• Tasks for this exercise
1. Summarize the Sudoku forum post in two sentences.
2. In the Sudoku forum post, what does (sudoku-recurse ...) do once it has done as much as it can using logic?
3. Reproduce everything in the Sudoku forum post from "Yes, that would" down to "point of view?".

• Source excerpt
....
PostPosted: Tue Aug 09, 2005 7:34 pm    Post subject: Reply with quote

someone_somewhere wrote:

Both programs, yours and my, are solving what can be solved without using a "look ahead" technique (I am almost sure).

I have a feeling that there are still more ideas out there of how to analyze these very difficult positions.


Quote:

P.S. I think that we got to the end of the rope with SuDoku. The rest to program a "look ahead" is only a matter of an excercise.

The program I gave has (sudoku-solve ...) which solves using logic only, and (sudoku-recurse ...) which does as much as it can using logic, then tries guess/check/backtrack.

Quote:

The challange could now be to generate "fiendish" positions.

Yes, that would be an interesting project: a program to generate very difficult positions.

Quote:

A open question remains: "how difficult" is a position? If we answer to it, we could get to the next step for generation.
I have an idea about an answer. What's your point of view?
....
• Pointing rows for text and elements
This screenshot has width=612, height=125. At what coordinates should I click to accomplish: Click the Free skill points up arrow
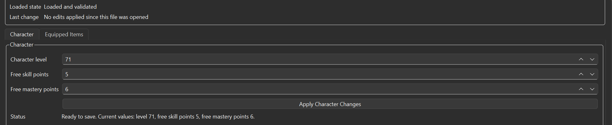pyautogui.click(x=581, y=74)
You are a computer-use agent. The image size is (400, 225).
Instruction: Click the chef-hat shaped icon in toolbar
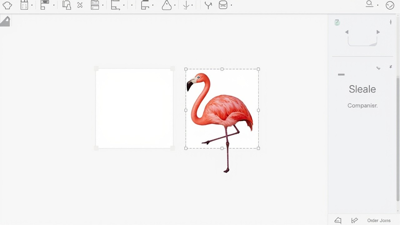(7, 5)
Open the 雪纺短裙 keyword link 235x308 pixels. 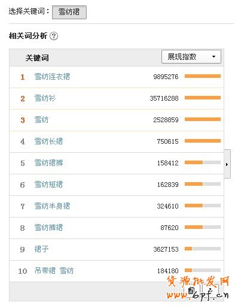[48, 185]
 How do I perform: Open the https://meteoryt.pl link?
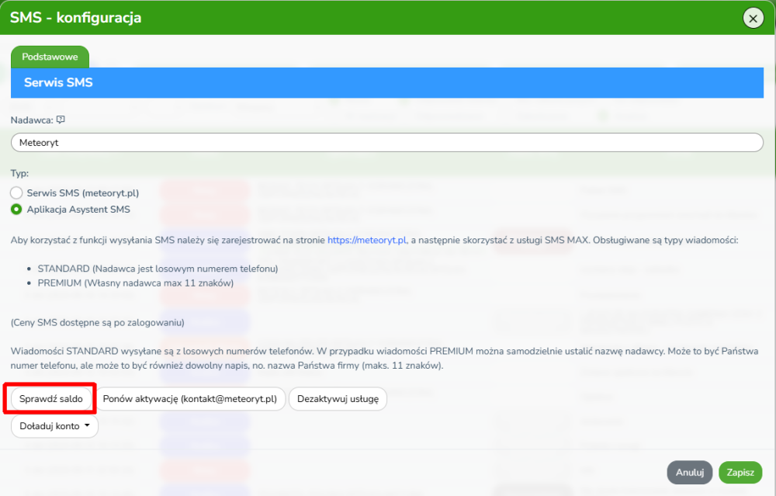[x=367, y=241]
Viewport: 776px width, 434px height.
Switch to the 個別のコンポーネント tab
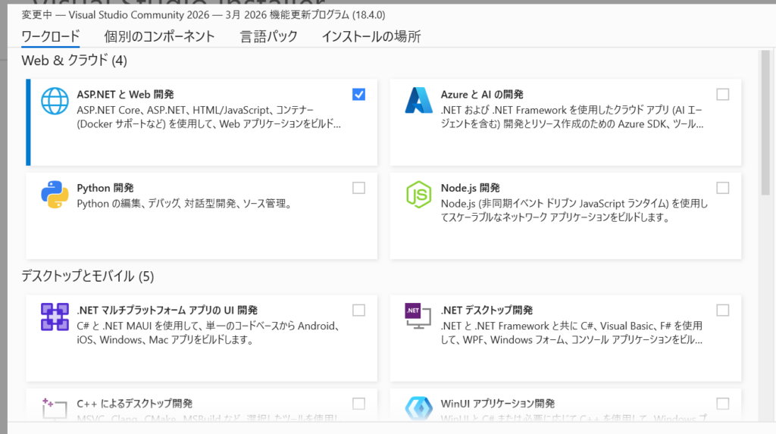(159, 36)
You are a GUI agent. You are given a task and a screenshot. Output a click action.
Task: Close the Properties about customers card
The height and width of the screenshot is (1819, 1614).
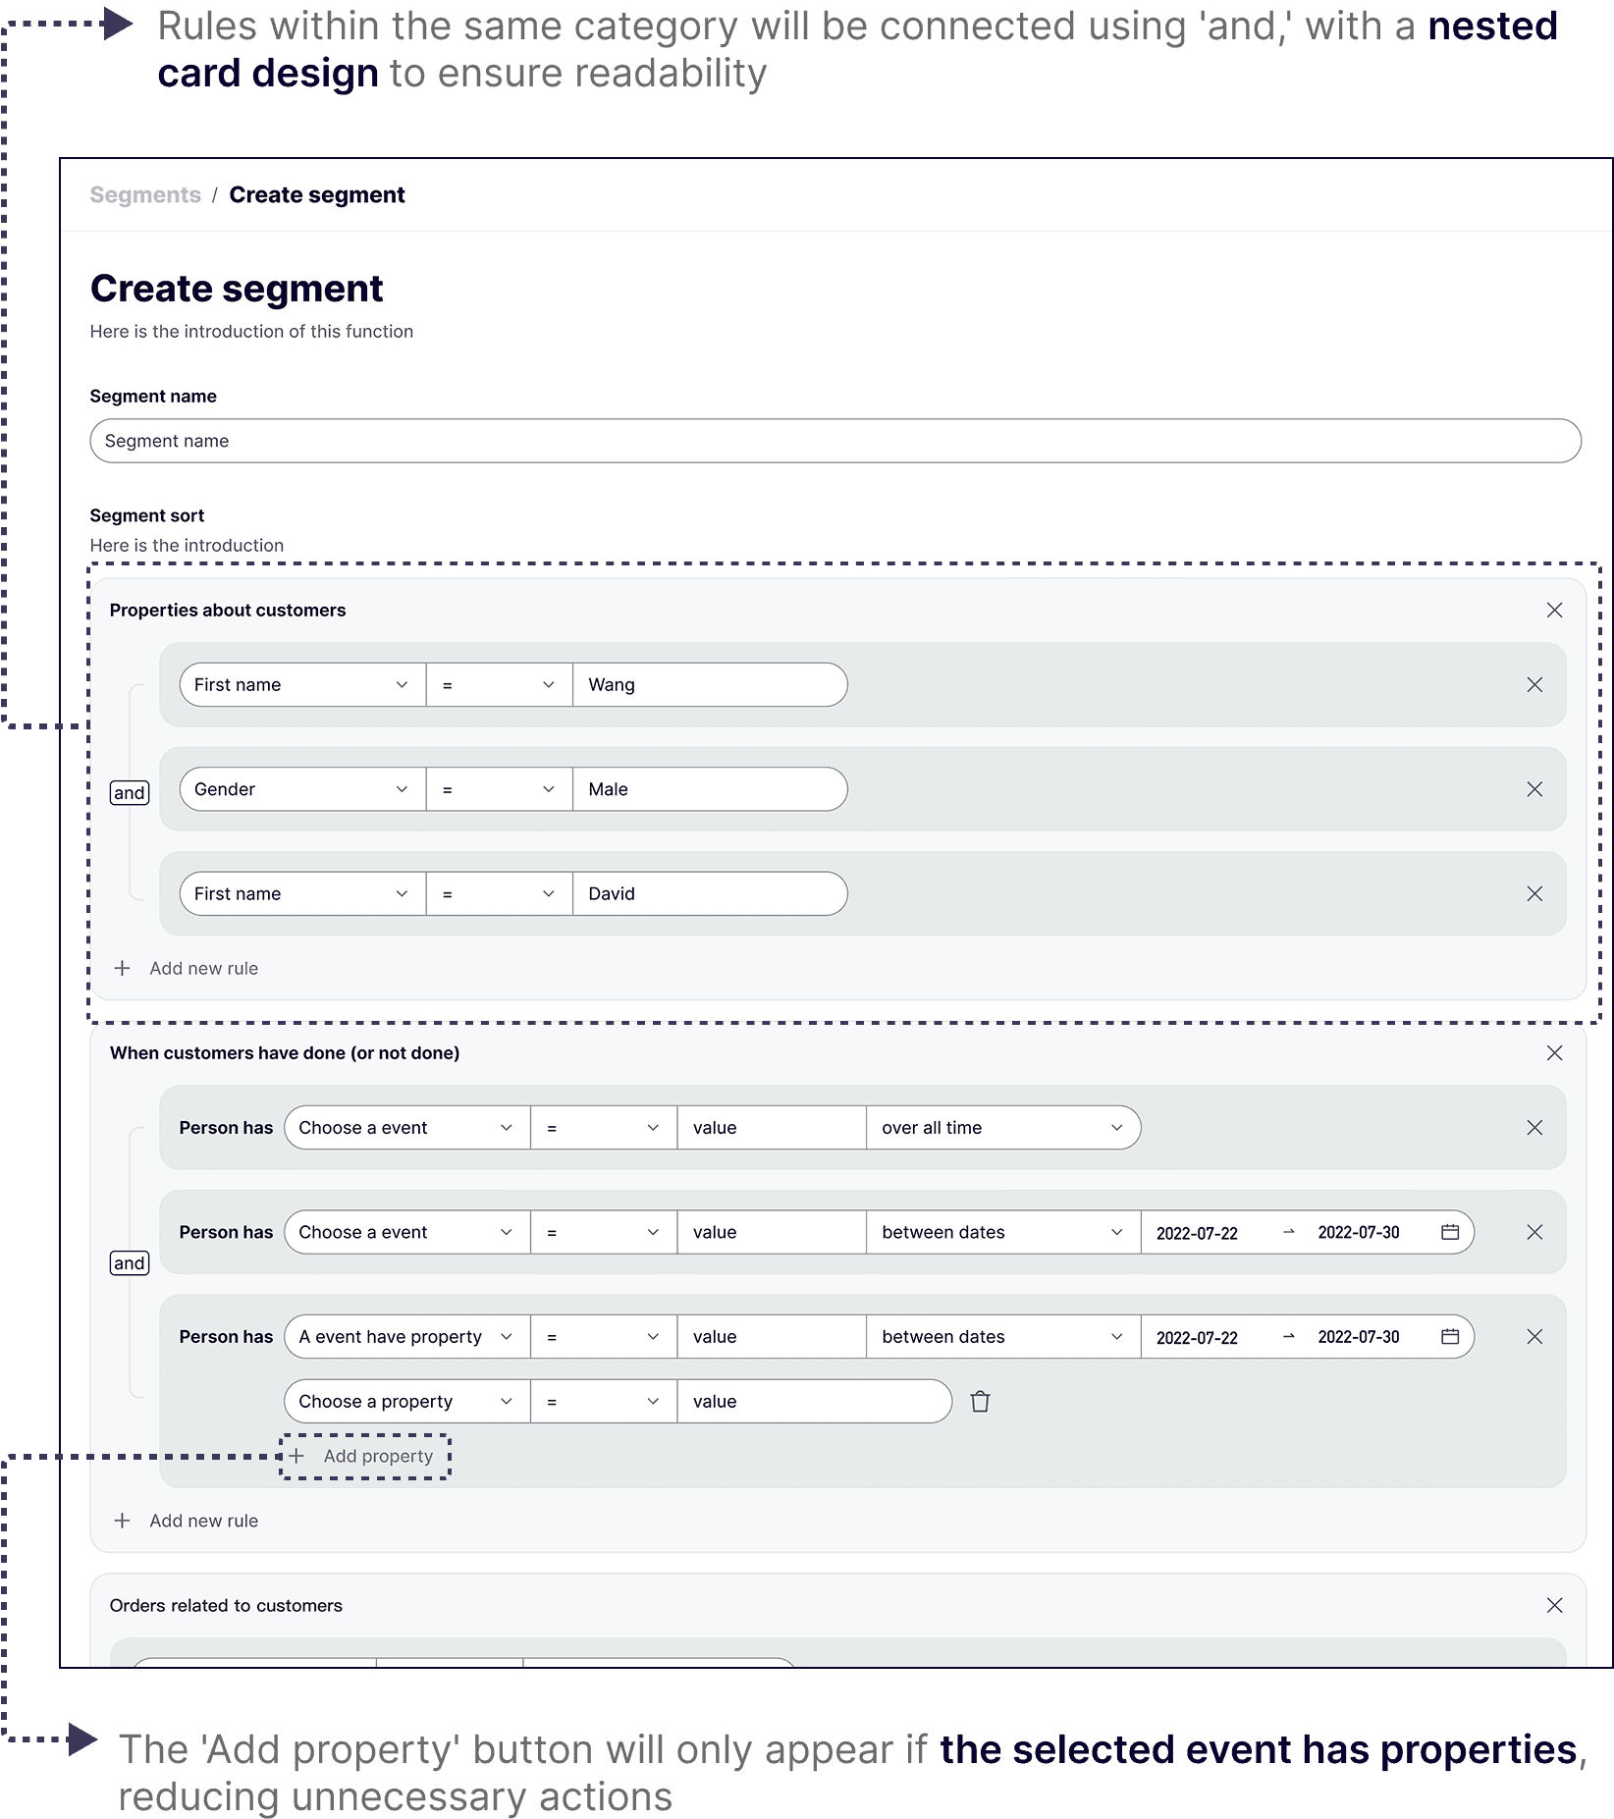(1554, 610)
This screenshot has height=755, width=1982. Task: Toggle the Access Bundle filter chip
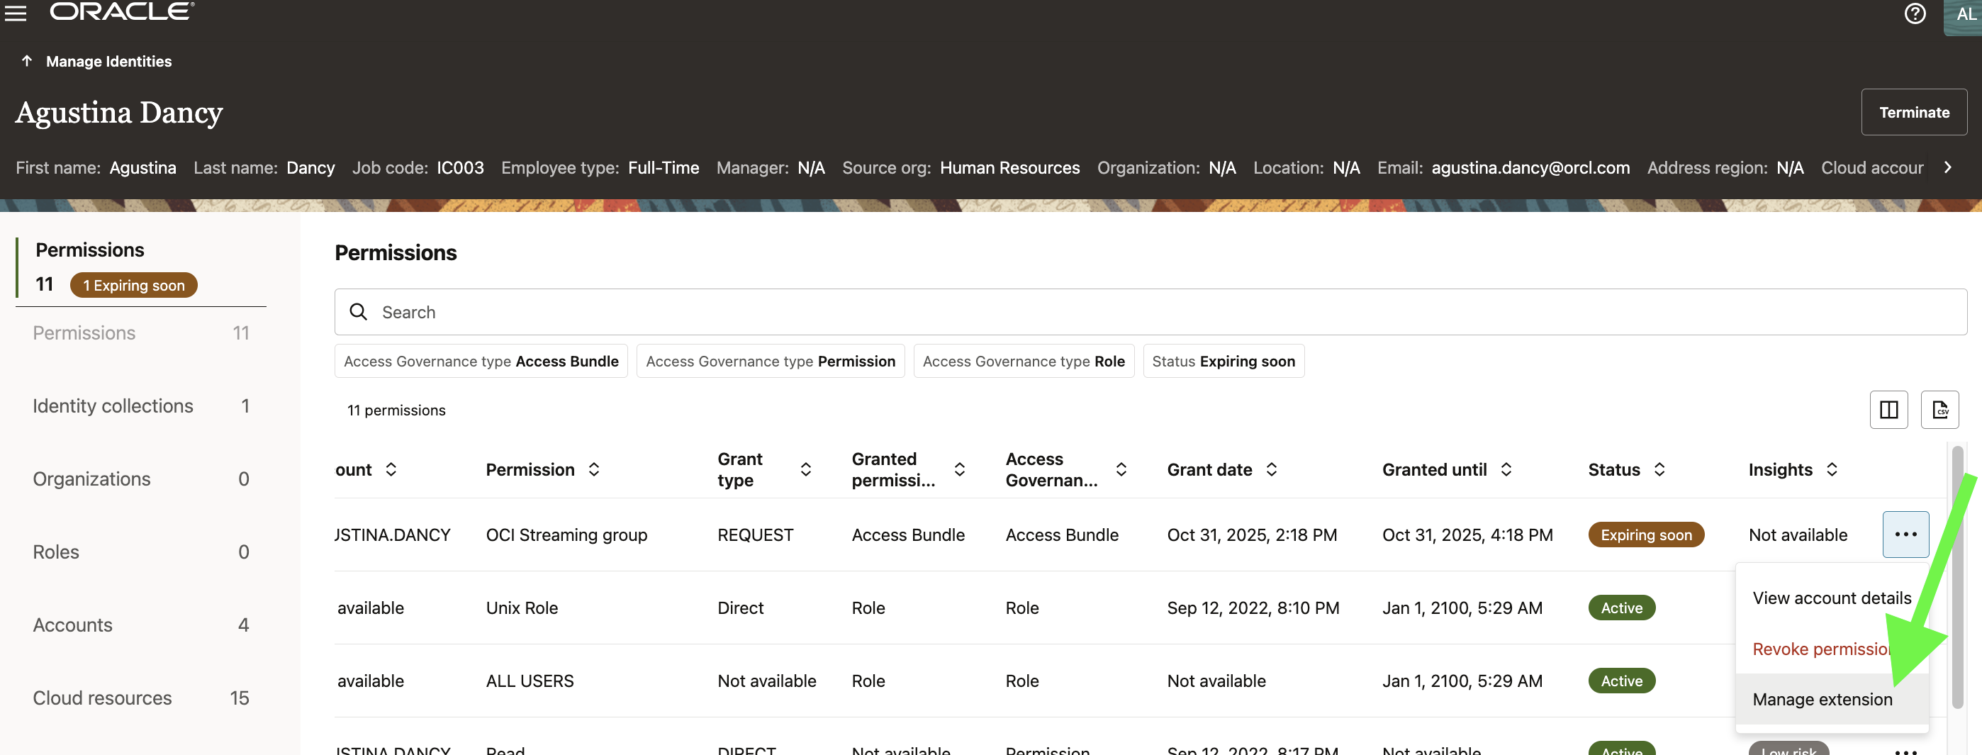480,361
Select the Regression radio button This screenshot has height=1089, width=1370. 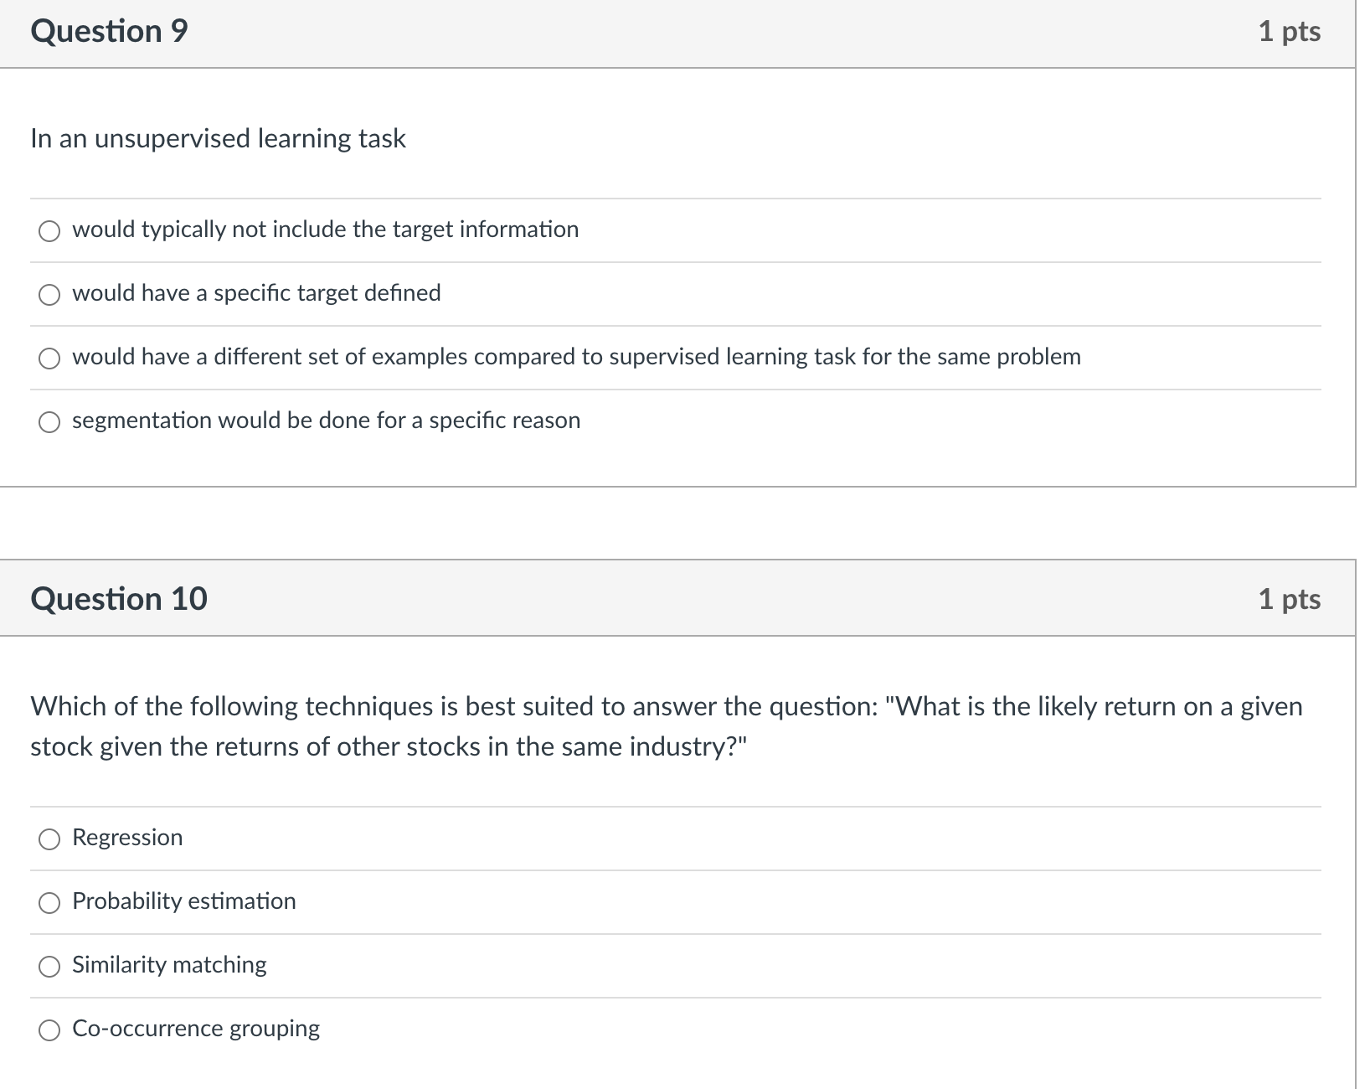[x=49, y=839]
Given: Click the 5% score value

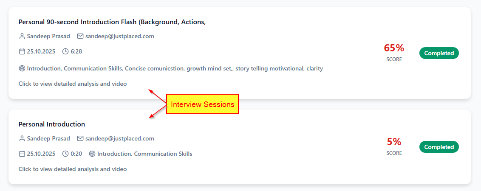Looking at the screenshot, I should coord(394,142).
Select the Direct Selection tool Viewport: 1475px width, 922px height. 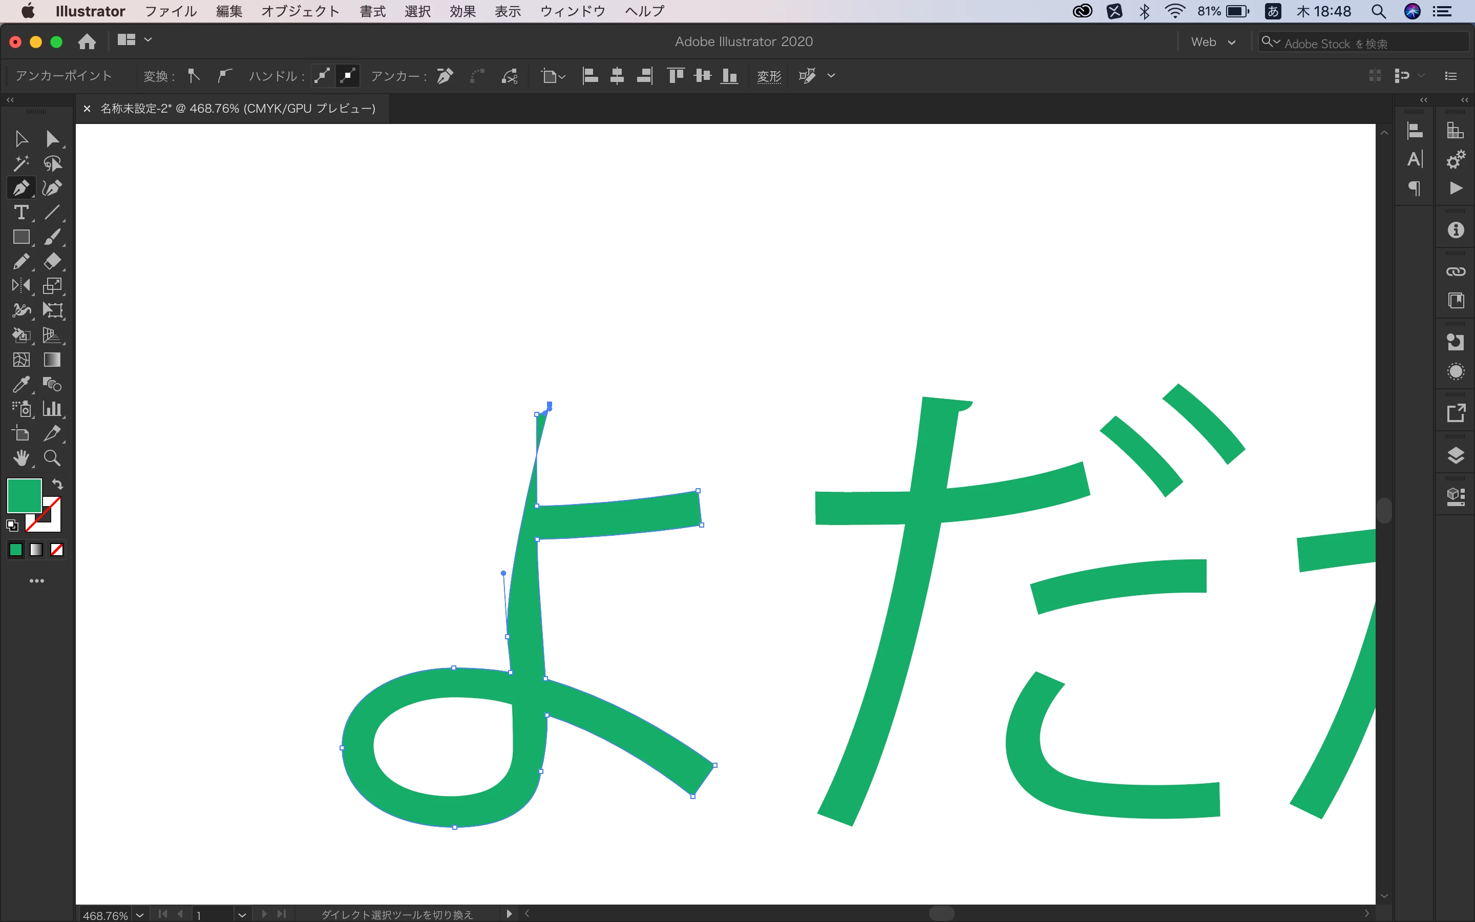52,139
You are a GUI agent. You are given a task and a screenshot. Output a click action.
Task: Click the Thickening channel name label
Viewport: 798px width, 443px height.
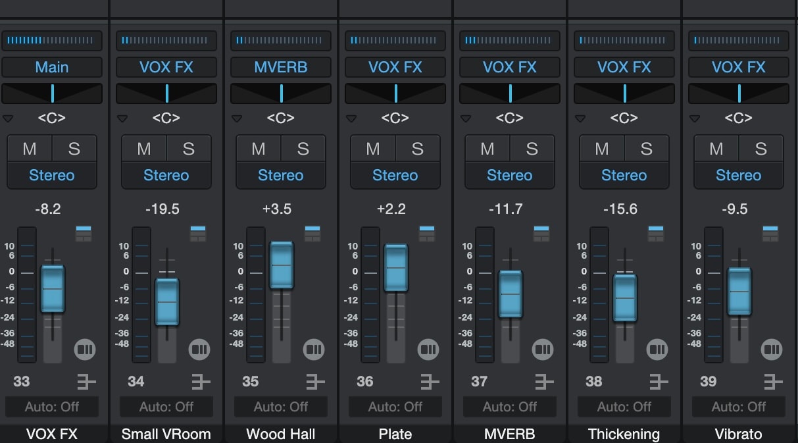624,434
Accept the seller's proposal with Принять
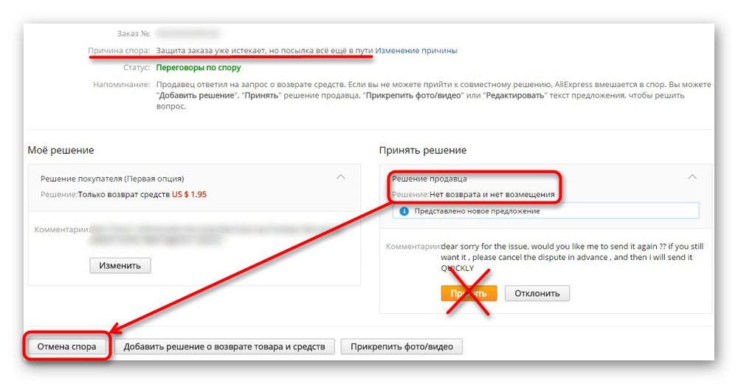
....
• Results of the exercise
1. The reply explains that the program it refers to has (sudoku-solve ...), which solves using logic only, and (sudoku-recurse ...), which uses logic as far as it can and then tries guess/check/backtrack. It also agrees that a program to generate very difficult positions would be an interesting project, in answer to a quoted post that proposed generating "fiendish" positions and asked how difficult a position is.

2. It tries guess/check/backtrack.

3.
Yes, that would be an interesting project: a program to generate very difficult positions.

Quote:

A open question remains: "how difficult" is a position? If we answer to it, we could get to the next step for generation.
I have an idea about an answer. What's your point of view?